These days, I'm a lot better known for my writing on agile processes and management than for anything I ever tried to do in user interface design. In my book, I apply something called The Theory of Constraints to software engineering. TOC as it gets called is really very simple. Just 5 focusing steps.

  1. Identify what constrains a process - its bottleneck
  2. Protect the constraint to maximize the throughput at the bottleneck
  3. Subordinate all else to the decision to protect the constraint
  4. Elevate the constraint
  5. Do not let inertia stop you from repeating from Step 1 by finding the next constraint.

So how is this relevant to UI design, usability and interaction? Good question. First a digression...

Jakob Nielsen has followed up with his latest guidelines on link color for optimal web usability. Somewhat surprising some of the web design community actually feel he is adding value. This funny and educational piece from Design By Fire gives it the thumbs up but suggests that it is time for a makeover at Jakob's own site. So they assemble their own fab five with a design eye for the usability guy.

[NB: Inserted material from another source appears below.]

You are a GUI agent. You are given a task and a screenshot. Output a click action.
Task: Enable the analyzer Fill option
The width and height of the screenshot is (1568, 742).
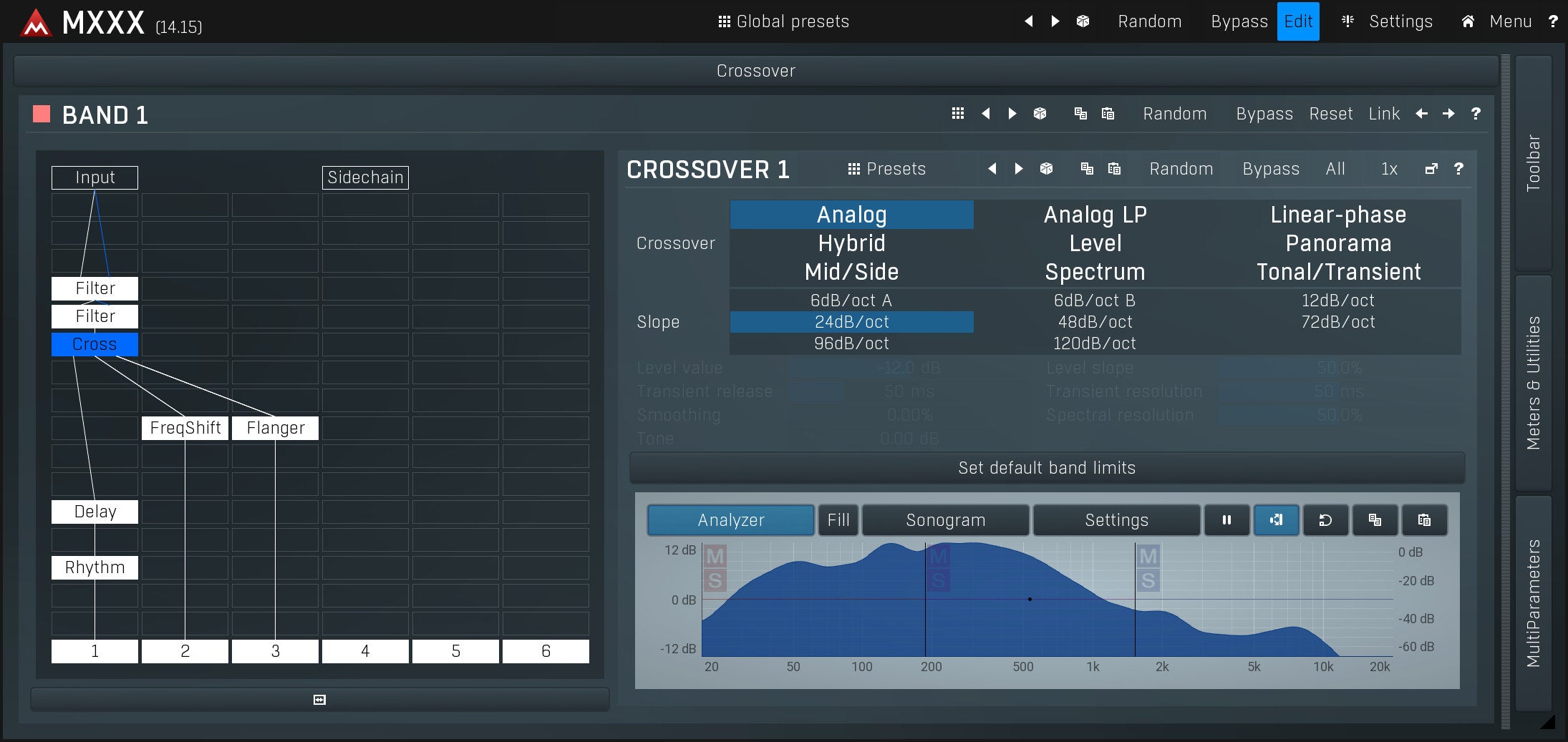(x=838, y=520)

Didier suggests that Jakob's site is ssssoooo 1996. However, those of us who remember useit.com back in 1996 will tell you it wasn't nearly as cute looking in those days. The current design dates from about 2000 but I'm sure Jakob could tell us more precisely. We have to remember the raison d'etre for Jakob's design (lets be charitable on this). He was primarily preaching that page load time was the key to usability. Long load times turned people away and as his client base was e-commerce web sites, that meant lost sales. So the message was keep it simple, keep it under 100K per page and keep it fast. Keep those clicks coming. It would be fair to say that Jakob was arguing that bandwidth was the primary constraint to usability. Notice that this is step 1 of our 5 step process.

So if we have identified a constraint what do we do next - we protect the constraint. How do we do that? We keep page sizes under 100K and smaller if possible. What next? We subordinate all else to the decision in step 2. That means you can forget those nice graphics and complex table layouts.

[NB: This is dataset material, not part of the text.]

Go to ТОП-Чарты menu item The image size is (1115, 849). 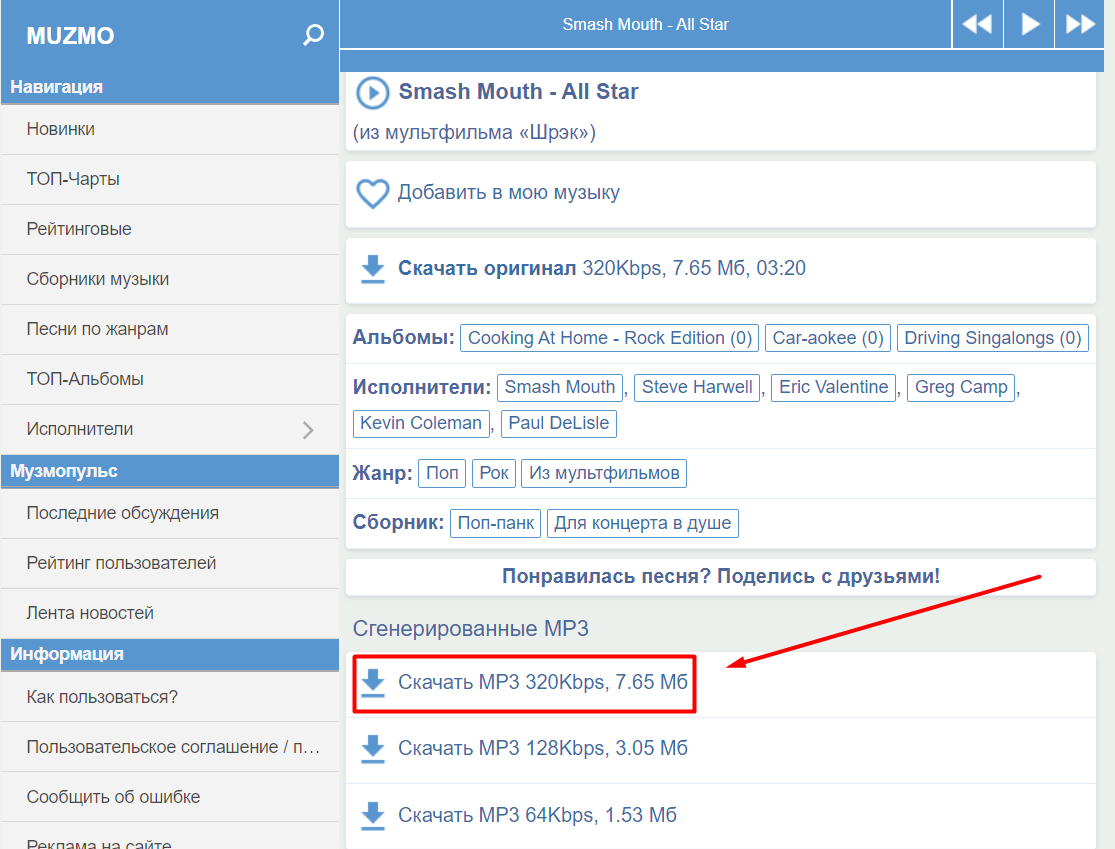tap(73, 179)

But then we get to step 4 - elevate the constraint. And there have been a few threads running there. The web development community has not been idle. Nowadays we have standards which reduce markup size and use CSS for layout [uidesign.net isn't up with the times yet, is it? Ed.]. But the real elevation came with the adoption of low cost broadband. In most developed countries adoption is around 50% already and dial-up connections are faster than they used to be for many people. The bottom line here - bandwidth is no longer the constraint!

What that means is that all bets are off. All the rules and guidelines, all the policies designed to protect the constraint and subordinate all else to the decision, are history. We need new rules which identify the new constraint.

So the question is, from a usability perspective are we letting inertia stop us from going and searching for the real new issues which constrain web sites from achieving their goal, or are we moving on, forgetting the last war, and actively out looking for that new constraint and seeking to write the new rules for a world where broadband is ubiquitous?